I think double integration is probably over-complicating things. If I understand the problem correctly, the iPhone is giving you a vector of values from the accelerometers. Assuming the user isn't waving it around, that vector will be of roughly constant length, and pointing directly downwards with gravity.
There is one major problem with this, and that is that you can't tell when the user rotates the phone around the horizontal. Imagine you lie your phone on the table, with the bottom facing you as you're sitting in front of it; the gravity vector would be (0, -1, 0). Now rotate your phone around 90 degrees so the bottom is facing off to your left, but is still flat on the table. The gravity vector is still going to be (0, -1, 0). But you'd really want your helicopter to have turned with the phone. It's a basic limitation of the fact that the iPhone only has a 2D accelerometer, and it's extrapolating a 3D gravity vector from that.
So let's assume that you've told the user they're not allowed to rotate their phone like that, and they have to keep it with the bottom point to you. That's fine, you can still get a lot of control from that.
Next, you need to cap the input such that the helicopter never goes more than 90 degrees over on it's side. Imagine the vector that you're given as being a stick attached to your phone, and dangling with gravity. The vector you have is describing the direction of gravity, relative to the phone's flat surface. If it were (0, -1, 0) the stick is pointing directly downwards (-y). if it were (1, 0, 0), the stick is pointing to the right of the phone (+x), and implies that the phone has been twisted 90 degrees clockwise (looking away from you at the phone).
Assume in this metaphor that the stick has full rotational freedom. It can be pointing in any direction from the phone. So moving the stick around describes the surface of a sphere. But crucially, you only want the stick to be able to move around the lower half of that sphere. If the user twists the phone so that the stick would be in the upper half of the sphere, you want it to cap such that it's pointing somewhere around the equator of the sphere.
You can achieve this quite cleanly by using polar co-ordinates. 3D vectors and polar co-ordinates are interchangeable - you can convert to and from without losing any information.
Convert the vector you have (normalised of course) into a set of 3D polar co-ordinates (you should be able to find this logic on the web quite easily). This will give you an angle around the horizontal plane, and an angle for vertical plane (and a distance from the origin - for a normalised vector, this should be 1.0). If the vertical angle is positive, the vector is in the upper half of the sphere, negative it's in the lower half. Then, cap the vertical angle so that it is always zero or less (and so in the lower half of the sphere). Then you can take the horizontal and capped vertical angle, and convert it back into a vector.
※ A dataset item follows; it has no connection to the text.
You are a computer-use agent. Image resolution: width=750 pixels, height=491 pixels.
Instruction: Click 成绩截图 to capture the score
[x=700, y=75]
This new vector, if plugged into the matrix code you already have, will give you the correct orientation, limited to the range of motion you need. It will also be stable if the user turns their phone slightly beyond the 90 degree mark - this logic will keep your directional vector as close to the user's current orientation as possible, without going beyond the limit you set.
Try normalizing the acceleration vector first. (edit: after you check the length) (edit edit: I guess I need to learn how to read... how do I delete my answer?)
So if I understand this correctly, the iPhone is feeding you accelerometer data, saying how hard you're moving the iPhone in 3 axes.
I'm not familiar with that apple sample, so I don't know what its doing. However, it sounds like you're mapping acceleration directly to orientation, but I think what you want to do is doubly integrate the acceleration in order to obtain a position and look at changes in position in order to orient the helicopter. Basically, this is more of a physics problem than a Direct3D problem.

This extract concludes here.